____ Exercise data

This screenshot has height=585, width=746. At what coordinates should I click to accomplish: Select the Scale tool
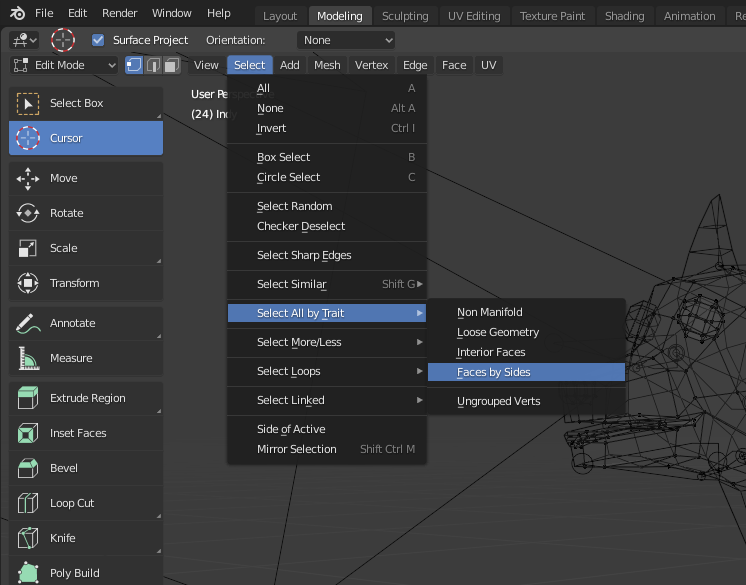(x=85, y=248)
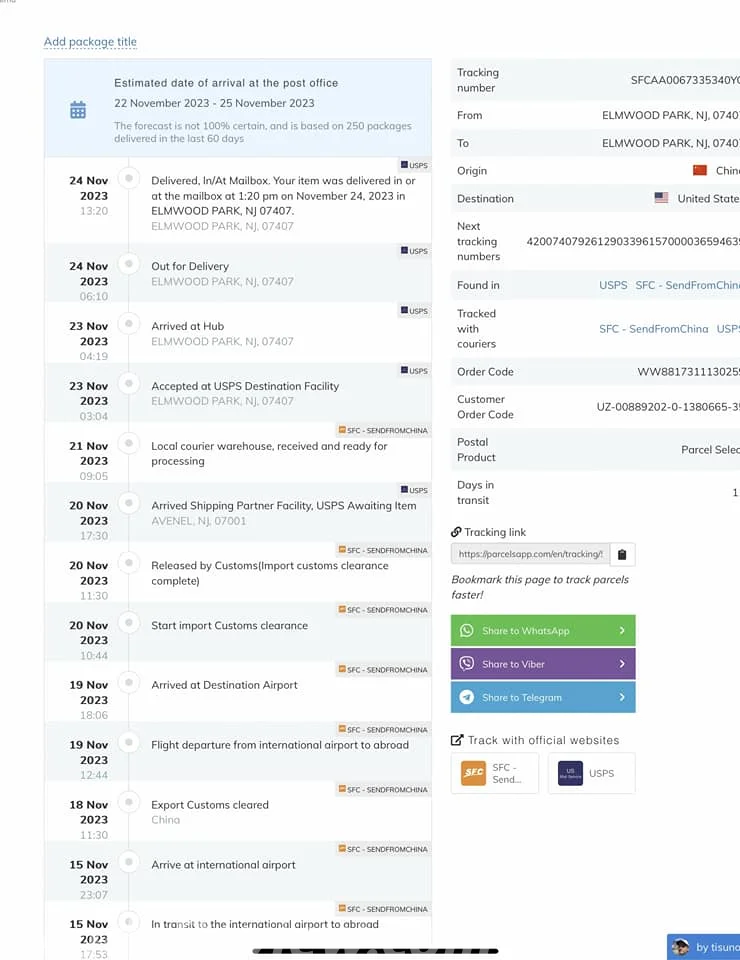Open USPS link in Found in row

tap(613, 285)
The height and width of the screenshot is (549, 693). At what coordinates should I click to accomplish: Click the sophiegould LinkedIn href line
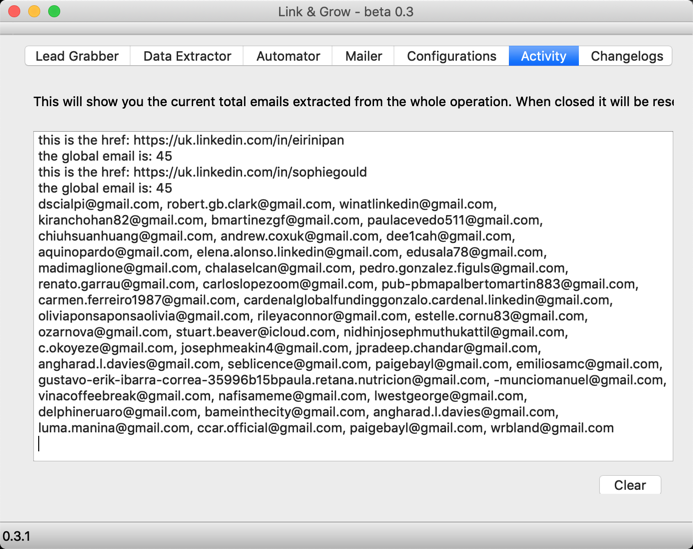pos(202,172)
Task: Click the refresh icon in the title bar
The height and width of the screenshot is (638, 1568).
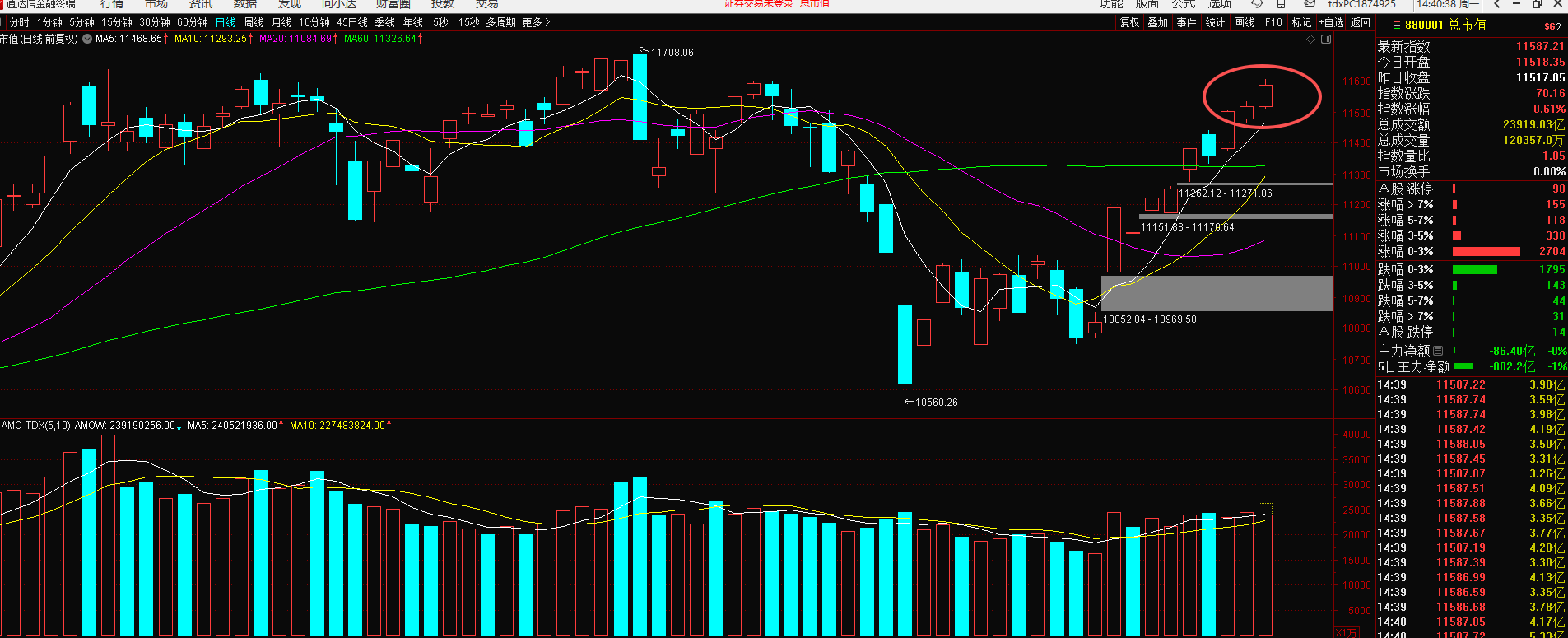Action: click(1257, 4)
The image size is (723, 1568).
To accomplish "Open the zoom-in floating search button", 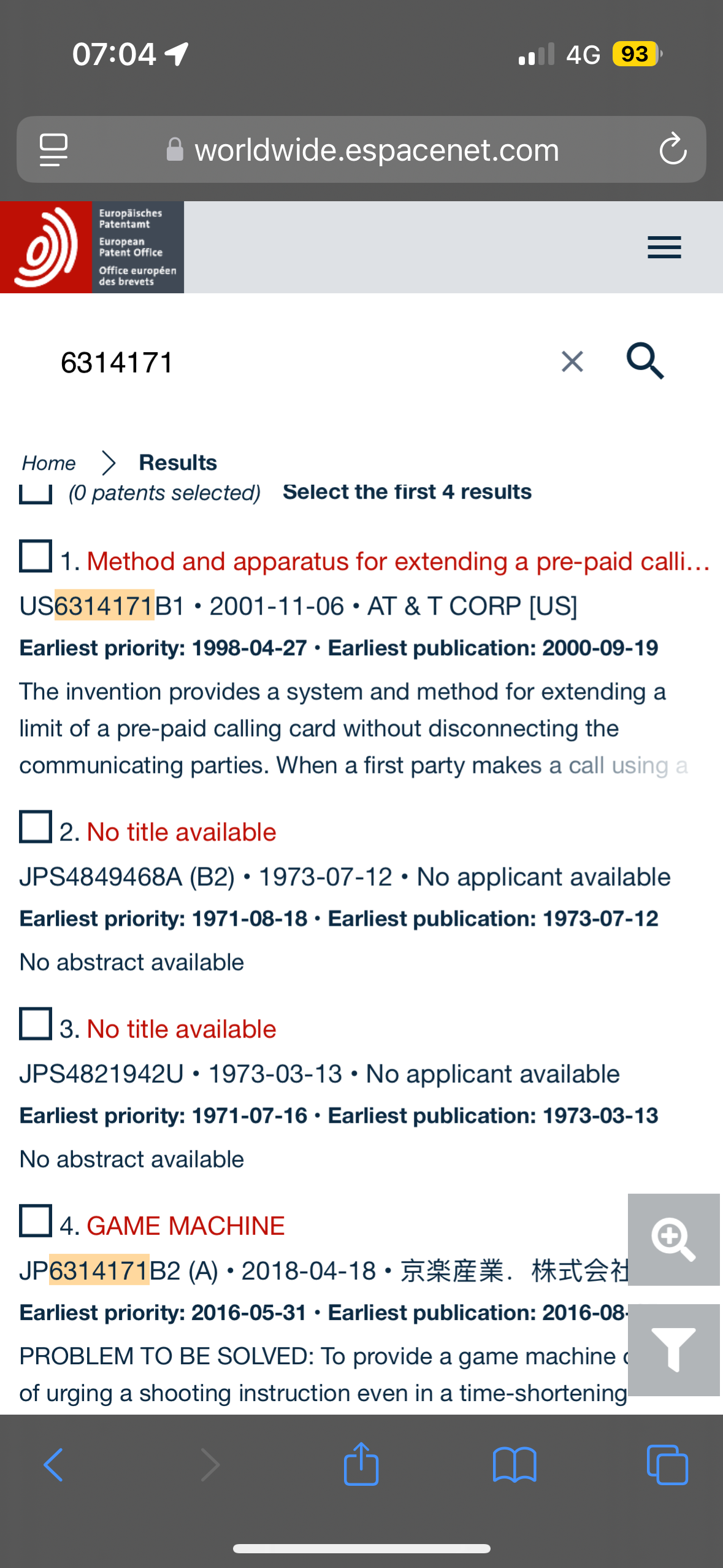I will click(x=673, y=1239).
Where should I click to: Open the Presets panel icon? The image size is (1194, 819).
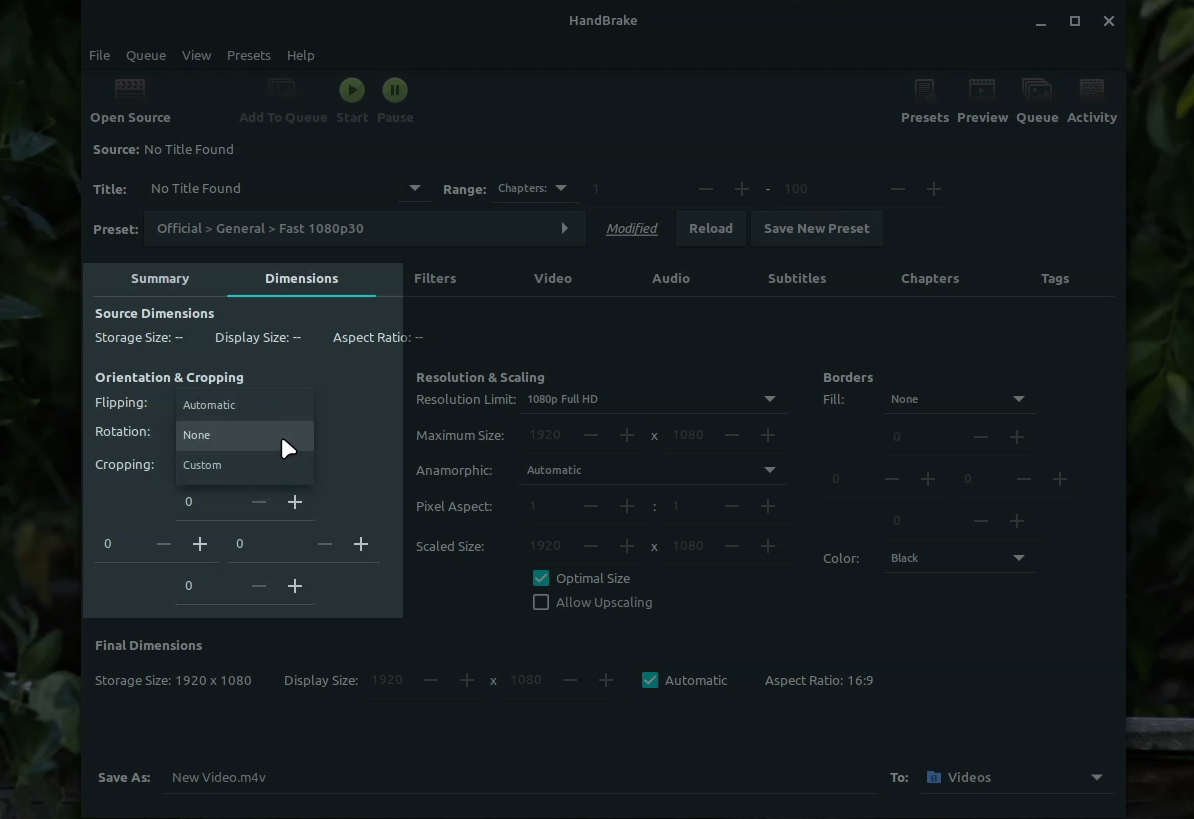coord(924,90)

________

§ The exercise: Copy the records from the top down through the line that has "pos(202,172)", swapping "screenshot" for "image" and changing nothing else. Leave the pictures out.

§ Answer below:
This image has height=585, width=746. At what coordinates should I click to accomplish: Select the Scale tool
(x=85, y=248)
Open USPS link in Found in row

tap(613, 285)
The height and width of the image is (549, 693). At what coordinates should I click to accomplish: Click the sophiegould LinkedIn href line
pos(202,172)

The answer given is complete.